My abrupt hairpin in stream of consciousness now leads me to this week’s thoughts.
The restricted crowds at high school sporting events are triggering many thoughts in my mind. I’ll put the (obviously) significant reduction in home attendance aside, though, and focus on the attendance among visiting opponents.
The current visiting crowd sizes made me realize there weren’t many “away” fans making the schlep to Warsaw Tiger home games for football and basketball during the latter half of the last ten years.
Schlep? Could this turn into a legal-aged adult drinking game already? Drew, have I kept you and our lawyers from getting nervous with the “legal-aged adult” qualification?
Focus, Chip, focus!
Visitor attendance is so paltry among recent years I can laundry list no greater than a handful of fan bases, some sport specific, I would expect to travel well with their programs in normal conditions.
Here are my top three visiting pre-pandemic fan bases. You read that correctly, just three! Stay tuned for honorable mentions, though.
Westview basketball fans. Not only do they bring numbers from a school less than one-fourth the size of Warsaw’s, but these fans know their basketball stuff. They make noise in our house, but they don’t waste their breath heckling the officials.
If this year’s week 5 football clash with Mishawaka were not pandemic-restricted, fans would have been leaning against the perimeter fences at Fisher Field. Cavemen fans travel well, and the reason they joined our conference this school year is some of our fan bases travel better than their foes of old did.

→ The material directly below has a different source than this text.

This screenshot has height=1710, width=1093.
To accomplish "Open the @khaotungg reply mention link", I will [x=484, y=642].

Gate revenue is the life blood of athletics.
Sorry to say, Warsaw Cheer Block, I challenge your student section to retake its lead lost to Northwood’s basketball student section after Warsaw’s Crispy Crew donned their caps and gowns mid-decade. The Panther student section remains the NLC’s best by nailing its themes and maintaining full game energy!

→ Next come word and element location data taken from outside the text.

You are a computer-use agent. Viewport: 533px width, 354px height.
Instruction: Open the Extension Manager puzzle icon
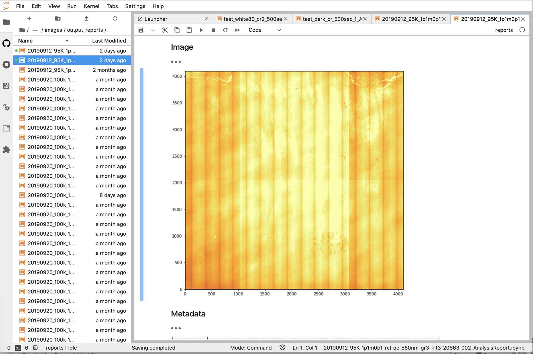(x=6, y=150)
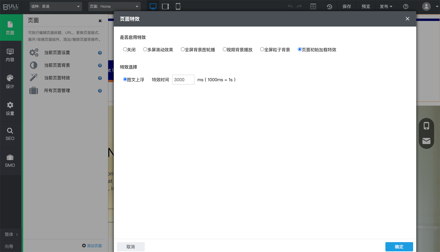Screen dimensions: 440x252
Task: Open the history clock icon
Action: [329, 6]
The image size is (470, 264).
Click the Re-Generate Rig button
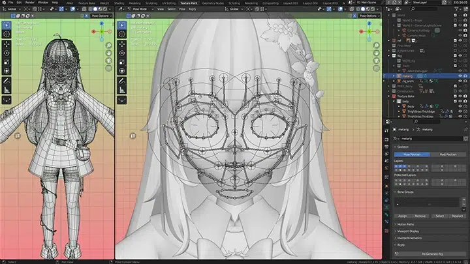[x=430, y=255]
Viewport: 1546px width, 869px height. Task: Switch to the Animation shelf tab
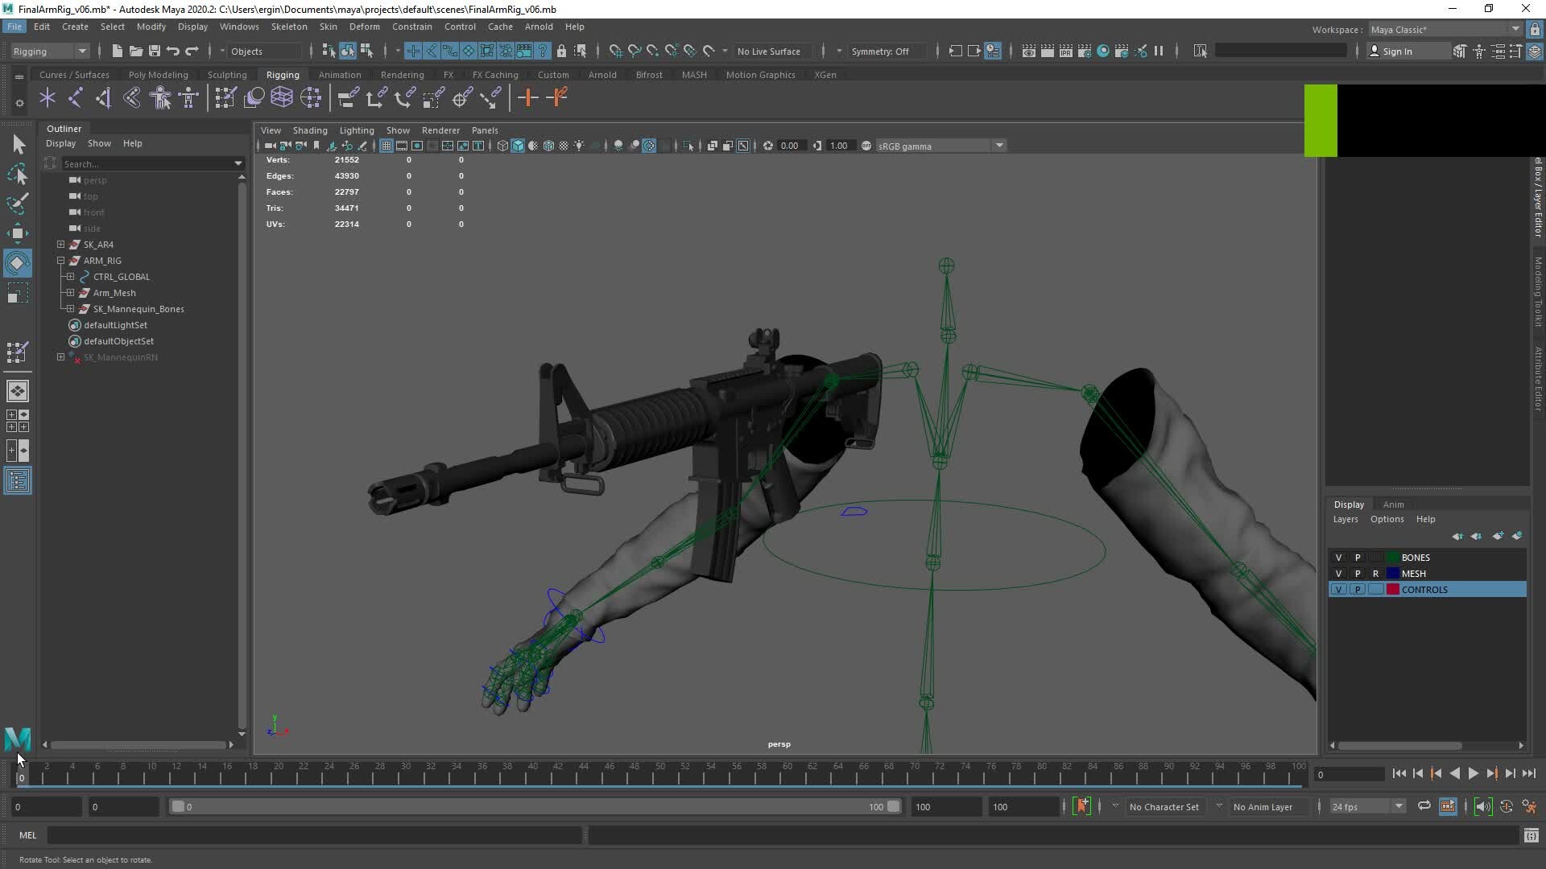point(340,74)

The following are my honorable mentions:
Valley (basketball), whose annual preppy theme complements Warsaw’s country theme every year without getting old. It’s both sections’ finest hour. There’s more to it than the duds, folks, and it’s fun to watch the fans make their respective statements. Parents between both schools have cultivated generational friendships making an interesting game night atmosphere.
Carroll’s Neon Nation, a formidable sixth man (basketball)/twelfth man (football) at home, they can also make themselves feel very much at home in your house.

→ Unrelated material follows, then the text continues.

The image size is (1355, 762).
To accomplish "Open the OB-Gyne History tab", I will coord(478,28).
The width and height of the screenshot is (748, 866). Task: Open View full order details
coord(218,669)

Instead of a shout out to one more fan base, I shall abruptly shift to a shanda upon Concord home football fans!
Picture a full home football stand on a mild October 2019 evening. The Minutemen could (and they did) clinch the conference title with a win over Warsaw (and a Plymouth loss), and half of them left after the band finished its halftime show! My sister, a 35-year Elkhart resident was in attendance to watch my boy battle the hosts on the gridiron. She told me, as I witnessed the exodus, it wasn’t because of the halftime lead, it’s what Concord band parents and fans do, and she nudged me knowingly.
You see, folks, my fellow Cloverleaf alumni would take righteous indignation toward Concord’s second half disappearing act! We collectively feel Cloverleaf invented that schtick for all the proper reasons! Our football team struggled to a 2-27-1 win-loss-tie record from grades ten to twelve. We could feel the crowd thinning behind our cold backs as we played on following the completion of our massive, talented marching band’s halftime show. That band was also portrayed in comic strip syndication among several Funky Winkerbean comic strips (fun fact). The band kids… were the cool kids.
All I want for Christmas in 2021 is sufficient health conditions for full capacity crowds at ballgames, and a return to the visiting crowd sizes of old. Perhaps the restrictions of this year will make fans want for action in numbers not seen in a long time instead of turning them further away toward Netflix, clique parties, and nights out away from the stadiums and gyms.